NEW AI technology has strengthened the effectiveness of scammers’ email attacks.
Generative AI tools are leading to more refined and sophisticated email phishing attacks according to a report recently released by a global email security company.
The fears that email security experts have had about the possibilities of AI-generated email attacks since ChatGPT has become popularly used are being revealed as a report from Abnormal Security noted.
The cybersecurity company has reportedly stopped a number of attacks recently that contain fluid language suspected to be written by AI.
“High-end threat actors have always used artificial intelligence,” Abnormal’s head of machine learning, Dan Shiebler said in the report.
“Generative AI isn’t a big deal for them because they already had access to tools to enable these kinds of attacks.”
Generative AI commoditizes sophisticated attacks “so we will see more of them,” he told TechNewsWorld.
He added: “The release of ChatGPT was a consumer milestone, but the release of GPT3 in 2020 enabled threat actors to use AI in email attacks.”
Email attackers are adopting AI tech to make better Business Email Compromise (BEC) scams and develop more effective BEC attack kits.

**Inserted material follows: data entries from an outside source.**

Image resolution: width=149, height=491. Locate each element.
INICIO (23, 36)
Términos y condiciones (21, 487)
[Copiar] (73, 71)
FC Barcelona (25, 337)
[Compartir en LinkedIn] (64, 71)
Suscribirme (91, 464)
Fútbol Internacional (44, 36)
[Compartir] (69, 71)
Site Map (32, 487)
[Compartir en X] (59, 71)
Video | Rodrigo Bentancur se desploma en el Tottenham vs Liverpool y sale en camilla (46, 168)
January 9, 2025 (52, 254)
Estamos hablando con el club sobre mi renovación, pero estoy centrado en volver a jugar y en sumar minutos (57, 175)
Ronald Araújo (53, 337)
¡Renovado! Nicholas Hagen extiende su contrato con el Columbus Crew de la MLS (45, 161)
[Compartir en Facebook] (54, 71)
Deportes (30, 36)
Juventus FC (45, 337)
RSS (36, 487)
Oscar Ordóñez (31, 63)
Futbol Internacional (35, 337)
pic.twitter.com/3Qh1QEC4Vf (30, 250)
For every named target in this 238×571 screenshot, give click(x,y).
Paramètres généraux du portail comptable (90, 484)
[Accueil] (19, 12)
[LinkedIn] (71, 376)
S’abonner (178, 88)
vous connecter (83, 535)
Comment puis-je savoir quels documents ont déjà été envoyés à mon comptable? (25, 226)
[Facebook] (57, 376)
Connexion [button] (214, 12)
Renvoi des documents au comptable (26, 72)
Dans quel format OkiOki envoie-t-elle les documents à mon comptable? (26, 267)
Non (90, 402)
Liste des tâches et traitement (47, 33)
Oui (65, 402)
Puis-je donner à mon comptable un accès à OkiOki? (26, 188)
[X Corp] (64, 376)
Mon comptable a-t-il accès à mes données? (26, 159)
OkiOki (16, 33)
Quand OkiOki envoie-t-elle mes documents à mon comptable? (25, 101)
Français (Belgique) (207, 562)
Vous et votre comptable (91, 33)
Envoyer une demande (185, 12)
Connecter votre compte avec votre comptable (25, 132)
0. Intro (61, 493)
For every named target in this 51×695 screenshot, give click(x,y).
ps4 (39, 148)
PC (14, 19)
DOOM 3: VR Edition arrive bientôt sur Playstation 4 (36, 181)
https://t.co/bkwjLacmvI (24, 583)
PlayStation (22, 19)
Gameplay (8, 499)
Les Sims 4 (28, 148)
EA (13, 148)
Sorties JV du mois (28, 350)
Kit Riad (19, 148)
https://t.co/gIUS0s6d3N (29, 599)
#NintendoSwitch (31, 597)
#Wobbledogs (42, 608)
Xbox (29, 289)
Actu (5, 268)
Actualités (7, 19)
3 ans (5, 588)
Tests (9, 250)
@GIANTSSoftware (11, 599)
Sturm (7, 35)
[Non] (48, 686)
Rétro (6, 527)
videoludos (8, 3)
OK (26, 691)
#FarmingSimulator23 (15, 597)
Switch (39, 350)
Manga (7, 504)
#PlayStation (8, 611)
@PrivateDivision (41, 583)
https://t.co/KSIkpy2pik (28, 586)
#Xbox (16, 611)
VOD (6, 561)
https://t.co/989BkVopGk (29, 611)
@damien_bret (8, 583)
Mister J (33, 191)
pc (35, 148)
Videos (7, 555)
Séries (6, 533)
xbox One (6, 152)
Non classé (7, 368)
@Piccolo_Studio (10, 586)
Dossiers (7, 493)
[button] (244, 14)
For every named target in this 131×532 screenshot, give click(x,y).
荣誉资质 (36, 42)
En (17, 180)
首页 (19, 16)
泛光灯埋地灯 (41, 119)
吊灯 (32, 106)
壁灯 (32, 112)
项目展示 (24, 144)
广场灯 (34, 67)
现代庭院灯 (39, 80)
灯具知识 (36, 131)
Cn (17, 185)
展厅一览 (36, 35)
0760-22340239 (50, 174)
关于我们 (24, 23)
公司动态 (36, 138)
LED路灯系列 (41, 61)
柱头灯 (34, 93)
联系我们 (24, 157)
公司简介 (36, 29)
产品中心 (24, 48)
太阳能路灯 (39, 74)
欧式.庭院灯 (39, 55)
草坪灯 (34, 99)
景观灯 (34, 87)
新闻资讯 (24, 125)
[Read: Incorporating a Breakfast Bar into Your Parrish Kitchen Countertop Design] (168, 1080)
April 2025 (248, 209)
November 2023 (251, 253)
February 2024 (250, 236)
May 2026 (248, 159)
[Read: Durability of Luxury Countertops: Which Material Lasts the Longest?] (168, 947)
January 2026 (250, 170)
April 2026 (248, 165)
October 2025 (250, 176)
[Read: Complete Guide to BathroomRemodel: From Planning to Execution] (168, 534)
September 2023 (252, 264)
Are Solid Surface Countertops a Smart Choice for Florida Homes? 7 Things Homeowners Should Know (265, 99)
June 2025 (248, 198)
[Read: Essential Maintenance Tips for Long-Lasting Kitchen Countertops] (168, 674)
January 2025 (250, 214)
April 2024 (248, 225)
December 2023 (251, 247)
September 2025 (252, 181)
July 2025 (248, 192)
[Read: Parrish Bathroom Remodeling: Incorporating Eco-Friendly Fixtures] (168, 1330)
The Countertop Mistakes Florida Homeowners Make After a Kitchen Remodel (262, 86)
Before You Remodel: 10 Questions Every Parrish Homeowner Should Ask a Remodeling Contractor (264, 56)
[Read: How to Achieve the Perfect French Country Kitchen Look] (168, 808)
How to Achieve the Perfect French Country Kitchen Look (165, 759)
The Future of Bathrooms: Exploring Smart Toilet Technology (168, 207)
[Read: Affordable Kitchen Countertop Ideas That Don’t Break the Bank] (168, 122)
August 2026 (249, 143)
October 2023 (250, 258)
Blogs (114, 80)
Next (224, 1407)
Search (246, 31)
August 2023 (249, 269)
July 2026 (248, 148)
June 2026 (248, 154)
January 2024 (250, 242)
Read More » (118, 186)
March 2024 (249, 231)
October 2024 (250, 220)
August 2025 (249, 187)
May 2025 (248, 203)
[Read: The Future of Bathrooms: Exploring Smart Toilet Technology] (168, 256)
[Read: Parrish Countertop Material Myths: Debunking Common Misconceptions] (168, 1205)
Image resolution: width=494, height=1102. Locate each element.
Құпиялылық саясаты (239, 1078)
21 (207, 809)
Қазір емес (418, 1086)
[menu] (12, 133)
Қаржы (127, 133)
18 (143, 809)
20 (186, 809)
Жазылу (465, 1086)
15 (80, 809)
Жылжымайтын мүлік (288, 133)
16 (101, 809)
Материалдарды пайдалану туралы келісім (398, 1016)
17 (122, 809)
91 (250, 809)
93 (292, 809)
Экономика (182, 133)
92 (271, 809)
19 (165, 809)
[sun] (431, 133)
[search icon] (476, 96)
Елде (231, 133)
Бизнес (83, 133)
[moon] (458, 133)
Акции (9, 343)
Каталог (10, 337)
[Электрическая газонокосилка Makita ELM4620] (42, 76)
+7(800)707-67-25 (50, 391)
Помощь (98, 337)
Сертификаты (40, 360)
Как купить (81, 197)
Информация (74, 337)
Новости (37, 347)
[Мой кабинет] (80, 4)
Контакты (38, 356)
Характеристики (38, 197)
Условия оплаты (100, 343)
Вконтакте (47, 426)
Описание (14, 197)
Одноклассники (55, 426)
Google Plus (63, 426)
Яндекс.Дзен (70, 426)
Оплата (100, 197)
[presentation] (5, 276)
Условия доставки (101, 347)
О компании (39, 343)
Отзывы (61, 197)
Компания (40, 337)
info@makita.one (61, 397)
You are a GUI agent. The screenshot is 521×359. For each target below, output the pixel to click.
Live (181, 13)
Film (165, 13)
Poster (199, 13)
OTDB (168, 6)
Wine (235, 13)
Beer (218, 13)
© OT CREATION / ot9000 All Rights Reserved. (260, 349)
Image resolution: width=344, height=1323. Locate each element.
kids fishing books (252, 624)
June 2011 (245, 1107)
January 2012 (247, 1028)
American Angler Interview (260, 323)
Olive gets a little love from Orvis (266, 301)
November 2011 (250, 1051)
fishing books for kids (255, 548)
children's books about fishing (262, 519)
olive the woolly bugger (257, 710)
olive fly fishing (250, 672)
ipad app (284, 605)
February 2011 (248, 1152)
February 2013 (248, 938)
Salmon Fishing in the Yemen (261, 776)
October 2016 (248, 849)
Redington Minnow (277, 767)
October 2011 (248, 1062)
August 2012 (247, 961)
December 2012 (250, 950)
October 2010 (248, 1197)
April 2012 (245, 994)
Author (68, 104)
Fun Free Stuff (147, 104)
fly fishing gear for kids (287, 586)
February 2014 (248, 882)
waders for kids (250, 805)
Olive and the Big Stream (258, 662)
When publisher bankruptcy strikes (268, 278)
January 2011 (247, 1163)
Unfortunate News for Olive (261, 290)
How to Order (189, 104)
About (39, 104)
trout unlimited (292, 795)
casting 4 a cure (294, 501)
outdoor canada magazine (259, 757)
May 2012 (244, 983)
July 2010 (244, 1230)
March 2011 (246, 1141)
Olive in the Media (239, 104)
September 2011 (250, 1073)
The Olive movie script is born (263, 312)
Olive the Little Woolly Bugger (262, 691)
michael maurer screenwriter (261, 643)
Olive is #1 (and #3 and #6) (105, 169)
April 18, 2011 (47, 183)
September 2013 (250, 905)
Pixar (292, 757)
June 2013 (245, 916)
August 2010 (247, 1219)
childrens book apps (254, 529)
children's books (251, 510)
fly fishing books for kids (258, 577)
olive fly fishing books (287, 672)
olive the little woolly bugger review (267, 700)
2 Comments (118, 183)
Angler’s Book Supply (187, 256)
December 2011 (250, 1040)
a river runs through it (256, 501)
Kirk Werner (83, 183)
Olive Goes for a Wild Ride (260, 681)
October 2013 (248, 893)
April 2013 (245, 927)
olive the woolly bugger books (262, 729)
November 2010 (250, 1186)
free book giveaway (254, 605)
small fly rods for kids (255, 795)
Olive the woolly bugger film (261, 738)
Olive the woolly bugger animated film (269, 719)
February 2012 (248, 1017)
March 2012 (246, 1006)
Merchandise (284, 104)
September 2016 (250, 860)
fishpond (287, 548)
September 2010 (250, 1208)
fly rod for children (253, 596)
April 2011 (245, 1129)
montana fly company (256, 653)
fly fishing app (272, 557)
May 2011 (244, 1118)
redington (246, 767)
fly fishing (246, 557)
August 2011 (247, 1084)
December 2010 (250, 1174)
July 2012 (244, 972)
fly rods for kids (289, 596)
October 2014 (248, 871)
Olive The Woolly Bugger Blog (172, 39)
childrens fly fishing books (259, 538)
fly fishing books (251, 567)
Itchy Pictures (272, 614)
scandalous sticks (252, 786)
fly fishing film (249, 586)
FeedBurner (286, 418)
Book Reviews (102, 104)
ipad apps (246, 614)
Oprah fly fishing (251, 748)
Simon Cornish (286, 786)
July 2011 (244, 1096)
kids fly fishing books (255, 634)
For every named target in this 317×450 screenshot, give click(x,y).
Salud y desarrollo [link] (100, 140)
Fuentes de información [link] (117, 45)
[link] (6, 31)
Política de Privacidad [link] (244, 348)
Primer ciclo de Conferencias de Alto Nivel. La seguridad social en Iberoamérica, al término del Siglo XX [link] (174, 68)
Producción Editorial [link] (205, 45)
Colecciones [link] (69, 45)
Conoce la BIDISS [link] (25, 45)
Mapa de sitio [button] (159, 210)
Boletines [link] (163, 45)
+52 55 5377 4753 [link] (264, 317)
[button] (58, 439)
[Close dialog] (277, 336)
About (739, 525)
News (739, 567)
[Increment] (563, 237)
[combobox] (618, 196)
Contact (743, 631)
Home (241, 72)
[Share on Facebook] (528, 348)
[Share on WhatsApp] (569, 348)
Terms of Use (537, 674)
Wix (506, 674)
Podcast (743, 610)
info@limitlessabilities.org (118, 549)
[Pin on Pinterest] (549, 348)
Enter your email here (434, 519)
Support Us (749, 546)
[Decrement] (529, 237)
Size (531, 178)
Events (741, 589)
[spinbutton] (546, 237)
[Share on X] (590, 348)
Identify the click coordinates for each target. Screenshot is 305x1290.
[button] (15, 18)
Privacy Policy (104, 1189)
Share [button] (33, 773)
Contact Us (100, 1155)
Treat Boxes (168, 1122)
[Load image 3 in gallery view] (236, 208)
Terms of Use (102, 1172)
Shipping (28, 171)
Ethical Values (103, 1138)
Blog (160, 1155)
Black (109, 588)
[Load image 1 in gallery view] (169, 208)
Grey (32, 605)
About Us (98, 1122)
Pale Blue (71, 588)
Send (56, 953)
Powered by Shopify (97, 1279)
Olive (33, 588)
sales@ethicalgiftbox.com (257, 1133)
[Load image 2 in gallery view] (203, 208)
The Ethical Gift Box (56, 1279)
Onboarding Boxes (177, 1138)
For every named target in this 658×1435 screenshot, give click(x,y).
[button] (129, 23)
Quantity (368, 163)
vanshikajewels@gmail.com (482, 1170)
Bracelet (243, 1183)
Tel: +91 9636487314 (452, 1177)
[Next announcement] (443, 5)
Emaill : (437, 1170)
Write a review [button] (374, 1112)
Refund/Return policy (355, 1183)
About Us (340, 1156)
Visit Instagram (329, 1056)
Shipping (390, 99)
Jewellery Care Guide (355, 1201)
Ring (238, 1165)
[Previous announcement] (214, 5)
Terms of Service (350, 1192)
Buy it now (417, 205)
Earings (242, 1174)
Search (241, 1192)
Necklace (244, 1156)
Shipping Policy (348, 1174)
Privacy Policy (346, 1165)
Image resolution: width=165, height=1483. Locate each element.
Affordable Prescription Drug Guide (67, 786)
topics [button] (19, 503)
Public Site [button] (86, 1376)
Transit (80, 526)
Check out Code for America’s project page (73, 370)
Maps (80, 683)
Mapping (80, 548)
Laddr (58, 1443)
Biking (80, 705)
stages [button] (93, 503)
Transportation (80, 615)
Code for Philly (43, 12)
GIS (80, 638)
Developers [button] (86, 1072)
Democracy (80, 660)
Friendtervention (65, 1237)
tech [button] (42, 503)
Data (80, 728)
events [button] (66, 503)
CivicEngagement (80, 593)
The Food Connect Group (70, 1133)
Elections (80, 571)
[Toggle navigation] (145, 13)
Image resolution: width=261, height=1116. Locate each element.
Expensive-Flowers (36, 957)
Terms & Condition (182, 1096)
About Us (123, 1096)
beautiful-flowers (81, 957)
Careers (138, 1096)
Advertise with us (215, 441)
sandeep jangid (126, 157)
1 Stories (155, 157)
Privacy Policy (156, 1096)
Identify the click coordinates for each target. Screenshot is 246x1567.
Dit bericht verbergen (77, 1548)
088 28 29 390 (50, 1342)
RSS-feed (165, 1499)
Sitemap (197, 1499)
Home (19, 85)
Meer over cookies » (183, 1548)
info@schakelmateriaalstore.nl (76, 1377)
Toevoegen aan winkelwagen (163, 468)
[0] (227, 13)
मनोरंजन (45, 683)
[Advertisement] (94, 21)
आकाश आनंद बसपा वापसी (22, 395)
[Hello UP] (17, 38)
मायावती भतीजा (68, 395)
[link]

The BEC campaign kits that allow attackers to empty your bank in seconds are then sold on the dark web, CEO of Hoxhunt, a provider of enterprise security awareness solutions told TechNewsWorld.
“According to our own research, human social engineers are still better at crafting phishing emails than large language models, but that gap is closing,” he said.
“Hackers are improving at prompt engineering and circumventing guardrails against the misuse of ChatGPT for BEC campaigns.”
Generative AI tools increase the effectiveness of phishing schemes, especially those initiated outside the United States.
“Many email attacks originate outside the U.S. by non-native speakers,” co-founder of Cor, which is an Israel-based cybersecurity company
“Resulting in emails with obvious grammatical issues and unusual tone of voice, which trigger suspicion by the recipient,” he explained.
“Generative AI allows the sender to create a customized, conversational, extremely credible email that would trigger no suspicion, resulting in more users falling into the trap,” he told TechNewsWorld.
“Proper context and grammar make the content more believable and less likely to be suspicious to the user, ” James McQuiggan, who’s a security awareness advocate at security awareness training provider, KnowBe4, chimed in.
He even said: “Generative AI can pull information from the internet about an organization to create a targeted or more believable spear phishing campaign.”